Pesquisa da Traders Union: Investidores seguem finfluencers e acumulam prejuízos
Influenciadores financeiros tornaram-se a principal fonte de ideias de investimento para investidores de varejo e o principal gatilho para operações reais. No entanto, sua influência frequentemente leva a decisões impulsivas e prejuízos.
Este artigo foi traduzido do original. Leia a versão original do nosso correspondente aqui.
Um novo estudo da Traders Union, “Como os Finfluencers Moldam as Decisões de Investimento de Varejo”, destaca a diferença entre a popularidade dessas fontes e sua real eficácia.
O relatório constatou que 41% dos investidores apontam as redes sociais como sua principal fonte de ideias, à frente das análises de corretoras (26%) e da mídia financeira (18%). Ao mesmo tempo, os finfluencers são o gatilho mais comum para operações reais, citados por 34% dos entrevistados. Quase metade dos participantes (49%) admitiu ter comprado um ativo após assistir a conteúdos de especialistas online.
O estudo baseia-se em uma pesquisa com 1.200 investidores de varejo em todo o mundo. A amostra incluiu usuários de diferentes idades e níveis de experiência que tomaram decisões de investimento independentes nos últimos 12 meses.
Decisões rápidas e riscos maiores
Apesar de sua forte influência, as decisões impulsionadas por finfluencers estão mais frequentemente associadas ao risco. Cerca de 37% dos investidores realizam operações em até 24 horas após consumir o conteúdo, enquanto 28% relataram prejuízos nessas operações.
Gestão de risco também é mais fraca entre esses usuários. Cerca de 63% não utilizam ordens de stop-loss de forma consistente, e o nível de perdas e risco de fraude entre usuários de redes sociais é significativamente maior em comparação com aqueles que dependem de fontes tradicionais (68% vs 26%).
Isso sugere que as redes sociais atuam mais como um gatilho para ação do que como uma ferramenta de análise. Os investidores tendem a reagir rapidamente ao conteúdo sem verificação adicional.
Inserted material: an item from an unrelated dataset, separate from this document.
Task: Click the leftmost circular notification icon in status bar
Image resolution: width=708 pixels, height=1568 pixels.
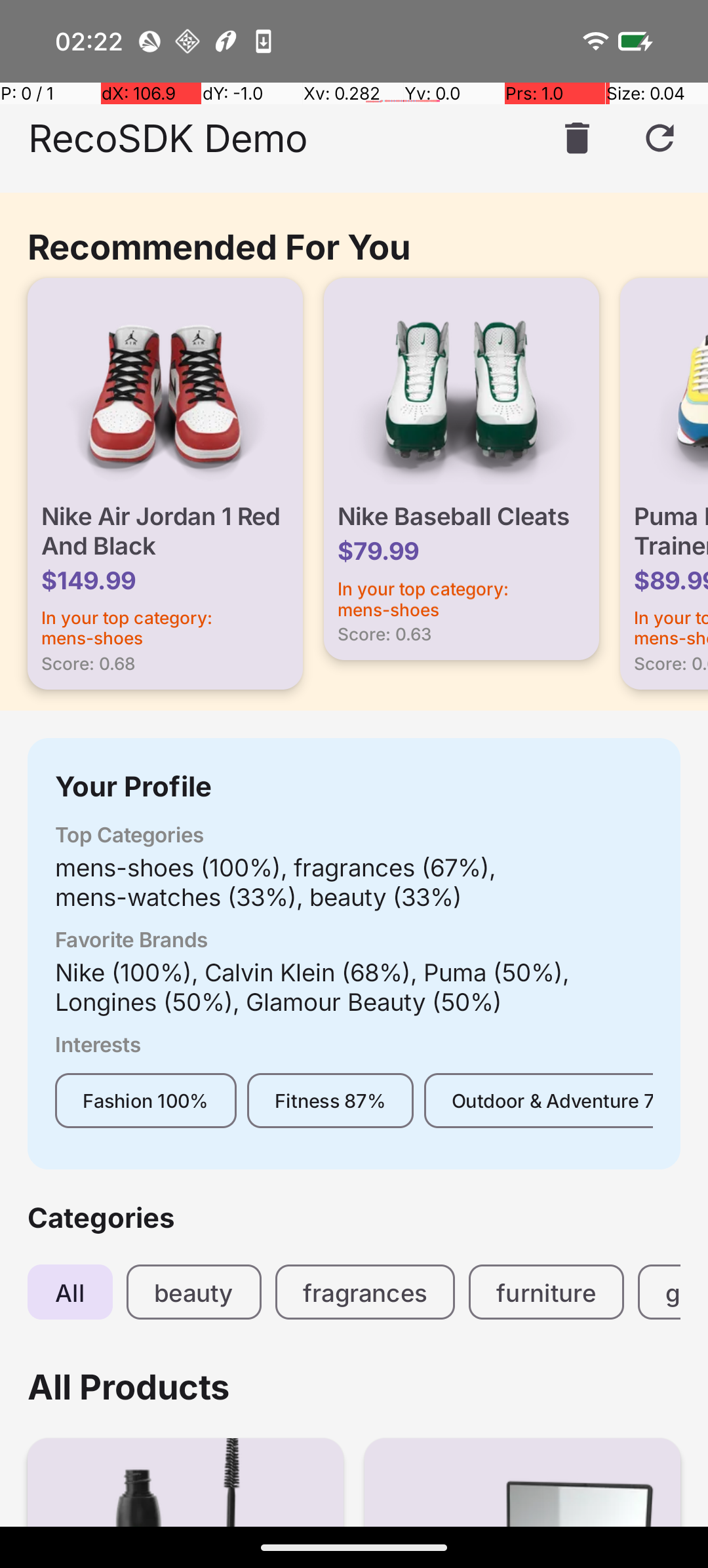Action: pyautogui.click(x=149, y=41)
Investidores mais jovens em maior risco
A influência mais forte dos finfluencers é observada entre os usuários mais jovens. Na faixa etária de 18 a 24 anos, esse índice chega a 62%, em comparação com apenas 21% entre investidores com 45 anos ou mais.
A experiência também reduz a dependência das redes sociais. Iniciantes tendem a seguir mais os influenciadores devido à simplicidade e acessibilidade do conteúdo. À medida que ganham experiência, os investidores migram para fontes de análise mais estruturadas.
O formato do conteúdo também desempenha um papel fundamental. Vídeos curtos (TikTok, Reels) têm o maior impacto, influenciando 46% das decisões. Eles estimulam reações mais rápidas e emocionais em comparação com conteúdos longos ou materiais analíticos.
As redes sociais estão transformando o comportamento do investidor
O estudo confirma uma mudança estrutural no mercado. As redes sociais deixaram de ser apenas uma fonte de informação — tornaram-se um ambiente onde as decisões de investimento são tomadas.
Nesse contexto, velocidade e acessibilidade muitas vezes superam a qualidade da análise. Os finfluencers não substituem totalmente as fontes tradicionais, mas cada vez mais servem como ponto de partida para operações.
Como resultado, o sucesso depende não do acesso às ideias, mas da capacidade do investidor de filtrar, verificar e executá-las de forma eficaz.
Vale destacar que, em um estudo anterior, a Traders Union destacou que, embora muitos traders utilizem AI, apenas uma pequena parcela realmente obtém lucros.